● Conjunto de tareas
1. Traduce al inglés esta oración de la noticia sobre los retratos de Avilés: "Las labores que se van a realizar son de mantenimiento y conservación preventiva."
2. Cita de la noticia sobre los retratos de Avilés el fragmento comprendido entre "Sara González Curto, Titulada" y "hasta ahora desconocidas.", ambos incluidos.
:: Extracto de la página ::
El Ayuntamiento de Avilés ha encargado las labores de conservación y mantenimiento del conjunto de retratos alojados en el Salón de Recepciones de la Casa Consistorial que comenzarán por las piezas de Pedro Menéndez y Carreño Miranda. Las labores que se van a realizar son de mantenimiento y conservación preventiva.

 

Sara González Curto, Titulada Superior en Conservación y Restauración de Bienes Culturales por la Escuela Superior de Arte de Asturias (Avilés), será la persona encargada de devolver el brillo a los retratos de Pedro Menéndez y Carreño Miranda. De hecho, durante los primeros días de trabajo ya ha realizado un descubrimiento, la autoría y fecha del retrato de Pedro Menéndez hasta ahora desconocidas.
:::
:: Registros proporcionados ::
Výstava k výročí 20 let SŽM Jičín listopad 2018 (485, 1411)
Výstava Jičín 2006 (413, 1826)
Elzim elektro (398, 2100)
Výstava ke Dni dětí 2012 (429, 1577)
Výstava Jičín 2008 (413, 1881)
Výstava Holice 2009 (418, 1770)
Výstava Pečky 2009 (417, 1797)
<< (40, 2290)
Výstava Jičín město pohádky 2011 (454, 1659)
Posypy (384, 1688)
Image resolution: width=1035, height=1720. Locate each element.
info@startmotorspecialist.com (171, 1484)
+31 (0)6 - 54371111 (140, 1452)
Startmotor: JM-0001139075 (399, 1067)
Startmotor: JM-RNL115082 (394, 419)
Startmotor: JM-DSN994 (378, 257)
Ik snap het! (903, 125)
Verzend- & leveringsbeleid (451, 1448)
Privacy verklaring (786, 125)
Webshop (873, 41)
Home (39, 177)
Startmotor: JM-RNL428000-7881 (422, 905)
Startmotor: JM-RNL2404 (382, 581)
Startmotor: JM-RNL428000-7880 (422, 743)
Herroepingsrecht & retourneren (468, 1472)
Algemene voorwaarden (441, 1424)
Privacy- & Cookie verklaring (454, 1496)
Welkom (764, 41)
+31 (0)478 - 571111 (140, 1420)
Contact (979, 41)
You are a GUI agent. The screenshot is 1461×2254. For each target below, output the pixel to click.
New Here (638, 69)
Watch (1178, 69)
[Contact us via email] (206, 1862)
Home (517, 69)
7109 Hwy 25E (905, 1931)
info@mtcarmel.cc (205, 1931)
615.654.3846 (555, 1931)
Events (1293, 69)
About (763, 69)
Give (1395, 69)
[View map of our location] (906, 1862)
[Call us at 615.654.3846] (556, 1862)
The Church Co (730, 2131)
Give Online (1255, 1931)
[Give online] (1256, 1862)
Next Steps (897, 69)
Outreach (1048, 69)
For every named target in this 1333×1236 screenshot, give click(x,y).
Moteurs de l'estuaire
:::
● Respuestas por punto
1. The work to be carried out is maintenance and preventive conservation.

2.
Sara González Curto, Titulada Superior en Conservación y Restauración de Bienes Culturales por la Escuela Superior de Arte de Asturias (Avilés), será la persona encargada de devolver el brillo a los retratos de Pedro Menéndez y Carreño Miranda. De hecho, durante los primeros días de trabajo ya ha realizado un descubrimiento, la autoría y fecha del retrato de Pedro Menéndez hasta ahora desconocidas.